I disagree.  Economics only deals with the study of economic goods,  
so economic theory can only describe economic values.  Economic  
theory ignores the rest of the non-economic world.  That is not a  
flaw in economic, it is a recognition that economic theory has  
limited applicability.  The flaw comes when people insist that  
economics is sufficient and complete as a human standard of action.   
That is like saying that physics or mathematics can describe and  
measure love or poetry.

Economics is appropriate in its sphere.  Science is appropriate in  
its sphere.  Philosophy is appropriate in its sphere.
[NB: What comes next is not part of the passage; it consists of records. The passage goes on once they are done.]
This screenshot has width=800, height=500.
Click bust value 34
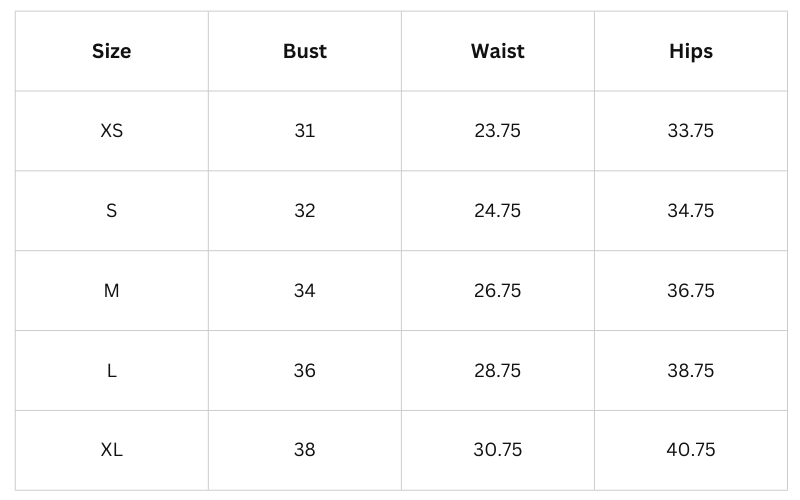click(x=305, y=291)
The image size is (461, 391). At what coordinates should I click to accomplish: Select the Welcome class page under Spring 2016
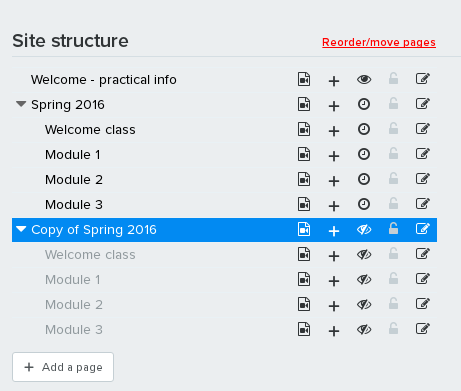[90, 130]
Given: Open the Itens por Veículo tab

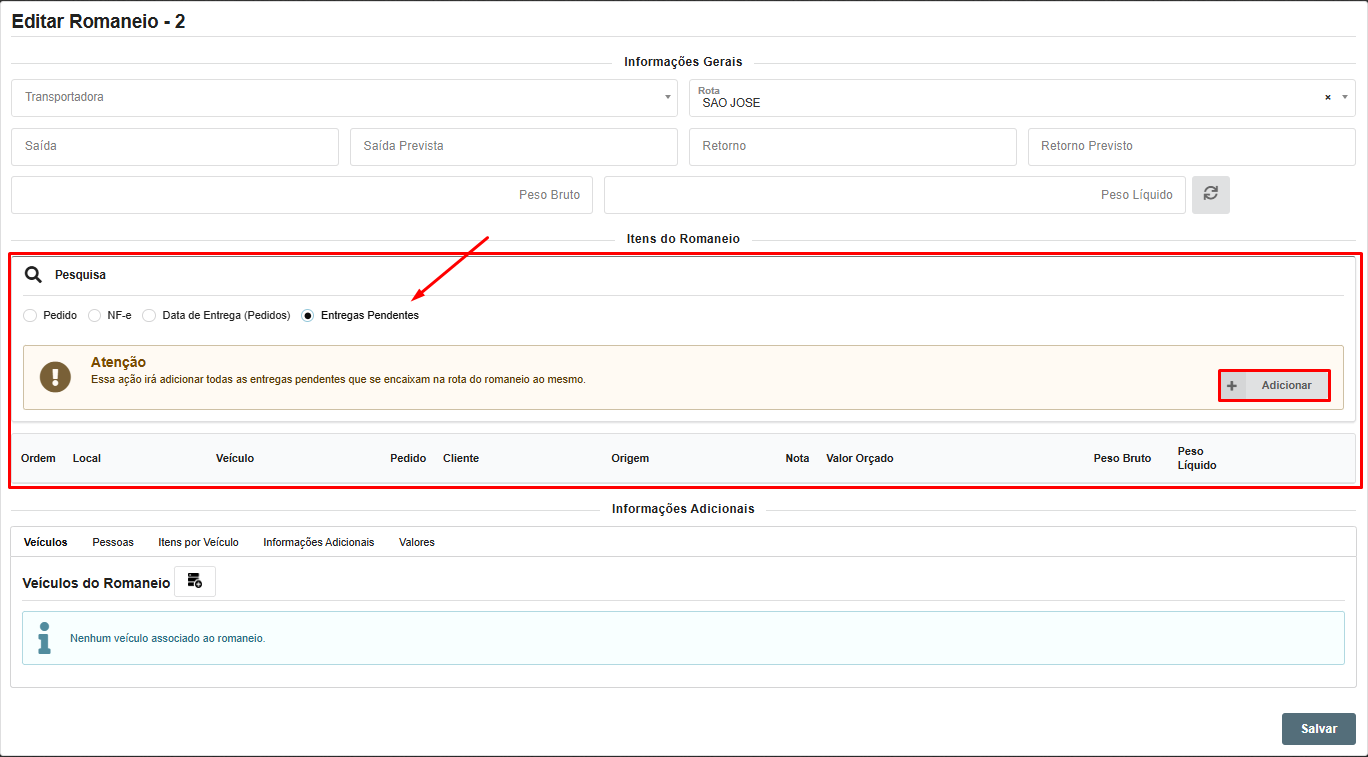Looking at the screenshot, I should coord(198,542).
American-style capitalism is still capitalism.  It is amoral.  It  
doesn't care if the slave is a human, it doesn't care of the  
prostitute is human, it doesn't care if the unemployed worker is  
human.  We are human, it is our job to care, because we are more than  
economic entities.  That may be part of my objection to the legal  
fiction that corporations are "legal persons".  Corporations are  
strictly economic entities, and corporations cannot respond to the  
non-economic realities of the world.  That makes them sub-human, and  
they should be subservient to human needs, not superior.

As to our dependency upon China, that is due to a variety of reasons,  
one of which is the relative devaluation of the Chinese currency  
relative to the American currency.  Since that is an economic issue,  
it deserves an economic answer based upon economic theory.  The  
dollar should be devaluated relative to the Chines yuan and the  
devaluation should be sufficient to roughly balance the economic  
actions between the two trading partners.

The economic rationale is pretty straightforward.  Chinese people are  
paid in yuan, while Americans are paid in dollars.  The free market  
will place the exchange rate at a value where Chinese spend the  
dollars they receive in trade by purchasing American products, and  
Americans spend the yuan they receive in trade by purchasing Chinese  
products.  If either side generates a surplus of foreign currency the  
desirability of holding money that you cannot spend should cause a  
decline until a dynamic balance is reestablished.  Not national  
politics, just macro economic theory.  If we had a world wide  
currency the situation would be a bit different, but we don't have an  
international currency.  The dollar is a national currency that is  
circulated world wide, which is different.